= Exercise prompt =
Could you return every record below exactly as it stands, leaving out the pictures?
-*-*-
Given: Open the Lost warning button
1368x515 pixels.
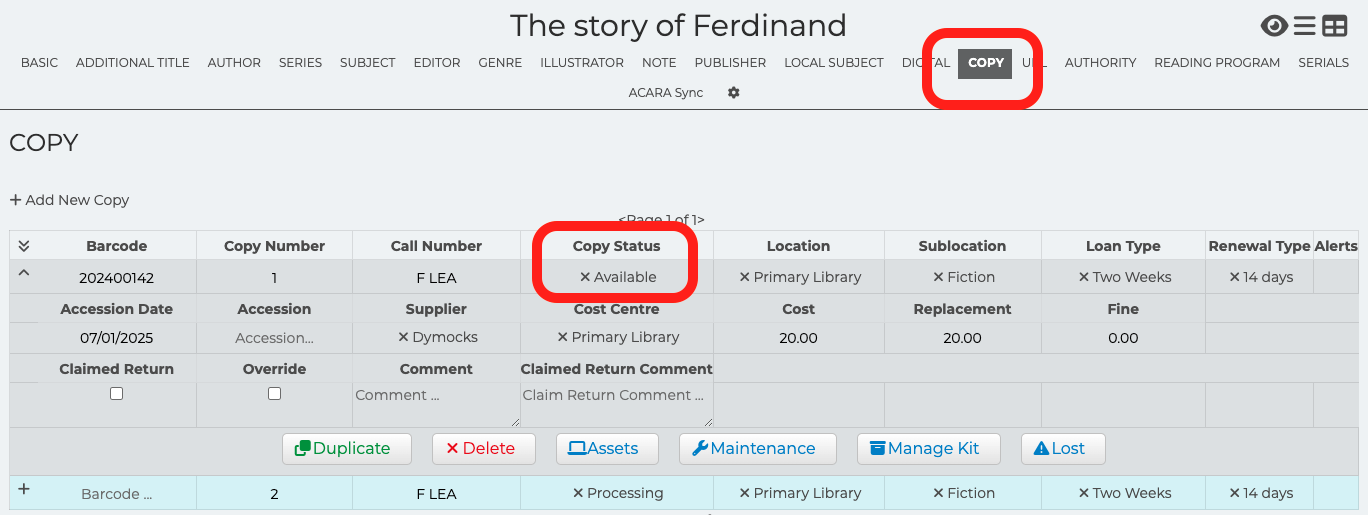Looking at the screenshot, I should (x=1062, y=449).
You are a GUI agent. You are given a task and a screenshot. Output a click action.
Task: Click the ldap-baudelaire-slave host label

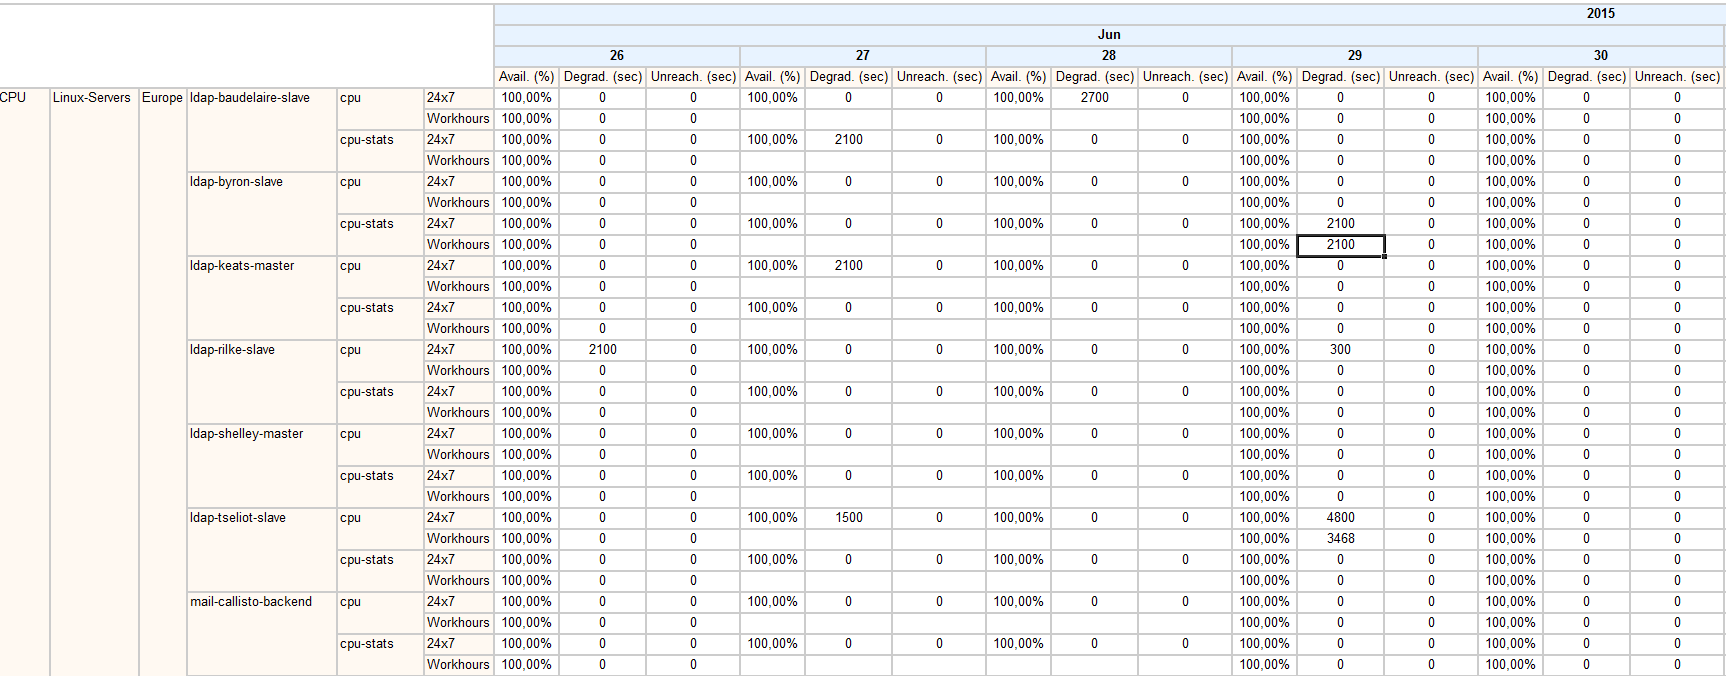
-*-*-
= Exercise answer =
Given: Open the Lost warning button
1368x515 pixels.
Looking at the screenshot, I should (x=1062, y=449).
You are a GUI agent. You are given a task and a screenshot. Output a click action.
Task: Click the ldap-baudelaire-slave host label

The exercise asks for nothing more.